The engine supports two document input formats for the process_document pipeline. These are independent from the document output format and from reference-field inline markup.

Djot

The Djot adapter supports citation parsing plus:

  • YAML frontmatter for bibliography groups and integral-name overrides
  • manual footnotes for note-style placement into authored [^label]: blocks
  • inline bibliography blocks with :::bibliography
  • Djot-to-HTML finalization via jotdown

Citation Syntax

Syntax Description Example (APA)
[@key] Basic parenthetical citation (Smith, 2023)
[@key1; @key2] Multiple citations (Smith, 2023; Jones, 2022)
[prefix ; @key1; @key2] Global prefix (see Smith, 2023; Jones, 2022)
[@key1; @key2 ; suffix] Global suffix (Smith, 2023; Jones, 2022 for more)
[prefix ; @key1; @key2 ; suffix] Both global affixes (see Smith, 2023; Jones, 2022 for more)

Global affixes must be separated from cite keys by a semicolon (;).

Narrative Citations

Narrative citations are integrated into the text flow using the + mode modifier. For numeric styles, these render as Author [1].

Syntax Description Example
[+@key] Explicit narrative Smith (2023)

Modifiers

Modifiers appear immediately before the @ symbol.

Modifier Type Description Syntax Result
- Visibility Suppress author [-@key] (2023)
+ Mode Integral / narrative [+@key] Smith (2023)
! Visibility Hidden / nocite [!@key] Bibliography only

Locators

Locators follow a comma after the cite key.

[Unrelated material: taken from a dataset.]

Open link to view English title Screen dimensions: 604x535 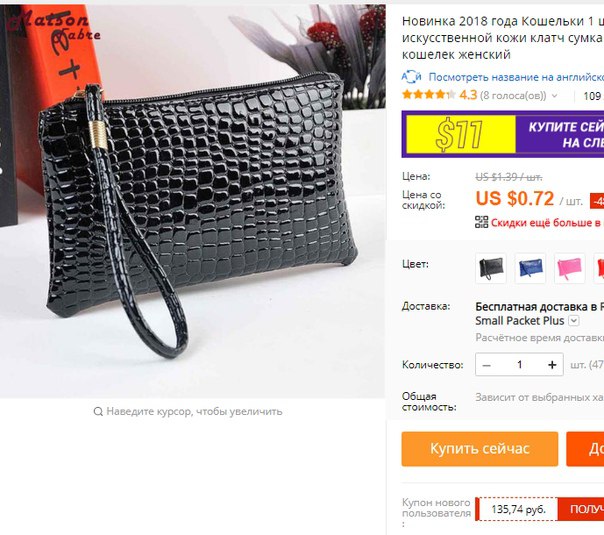[516, 77]
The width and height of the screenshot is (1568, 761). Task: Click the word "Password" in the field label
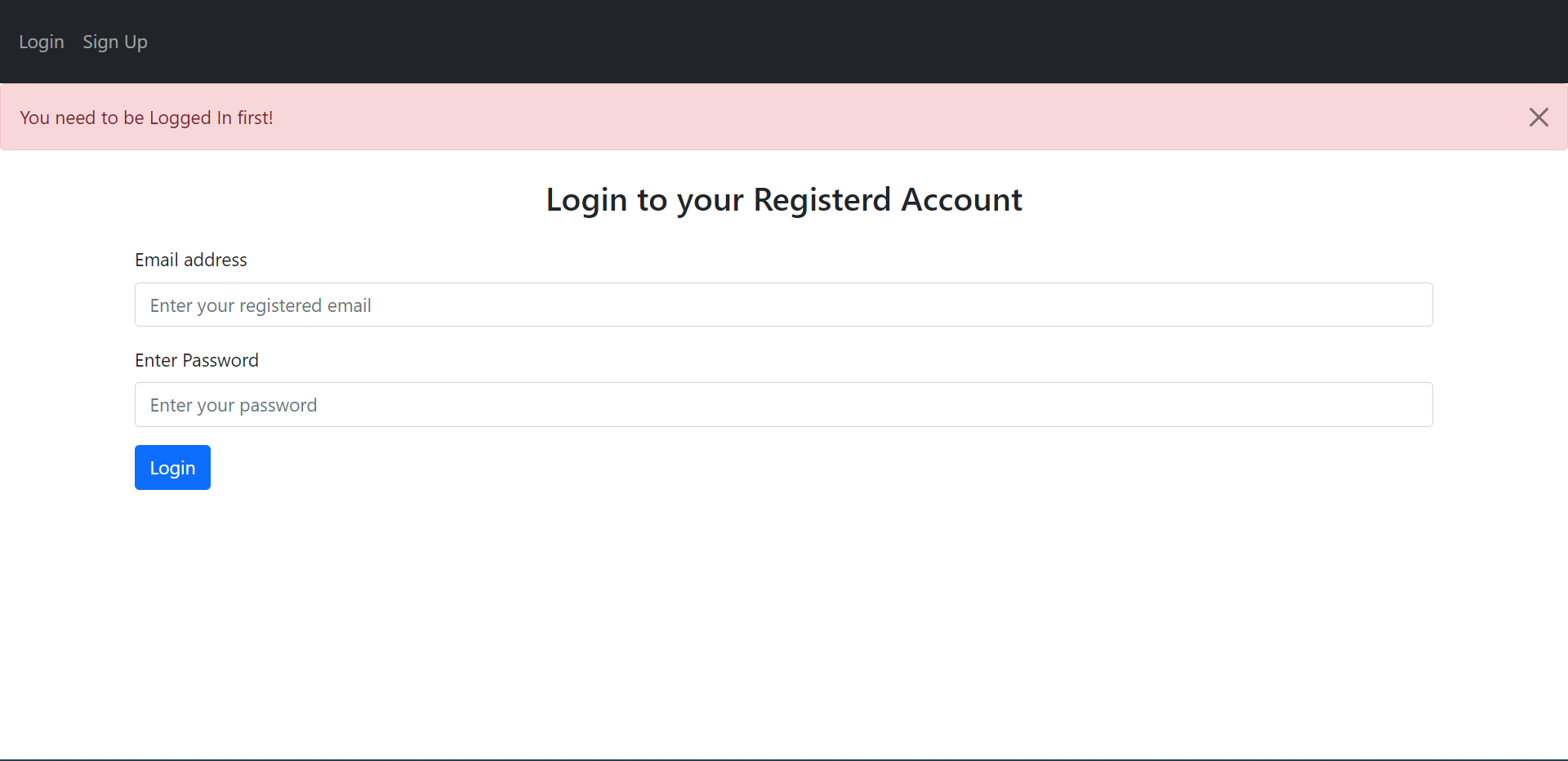220,360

Bare locator values default to page.

Type Syntax Result
Page [@key, 45] or [@key, p. 45] (Smith, 2023, p. 45)
Chapter [@key, ch. 5] (Smith, 2023, ch. 5)
Structured [@key, chapter: 2, page: 10] (Smith, 2023, chap. 2, p. 10)

Complex Examples

  • [+@smith2023] renders as Smith (2023).
  • [see ; -@smith2023, p. 45; @jones2022] renders as (see 2023, p. 45; Jones, 2022).
  • [compare ; @kuhn1962; @watson1953 ; for discussion] renders as (compare Kuhn, 1962; Watson & Crick, 1953 for discussion).

Markdown (Pandoc-style)

The Markdown adapter supports inline prose citations using a common subset of Pandoc-style citation markers. Frontmatter, manual footnotes, and inline bibliography blocks are not supported by this adapter.

HTML output is not post-processed by the Markdown adapter. Callers receive citation-substituted Markdown and are responsible for any later CommonMark to HTML conversion.

Citation Syntax

Syntax Description
[@key] Parenthetical citation
[@key1; @key2] Multi-cite cluster
[-@key] Suppress-author citation
@key Textual / narrative / integral citation
@key [p. 45] Textual citation with bracketed locator
[@key, p. 45] Parenthetical citation with locator

Djot and Pandoc-style Markdown both use @key as the citation token and [...] for grouping. The Markdown adapter intentionally supports the common subset; Djot-specific modifiers such as + and ! are not part of Pandoc syntax and are not supported there.

Related Crates

  • citum-schema provides the shared style and reference data model.
  • citum-cli provides the citum command-line interface.
  • citum-server and citum-bindings are adapter surfaces that build on the engine API.

License

Dual-licensed under MIT or Apache-2.0 at your option.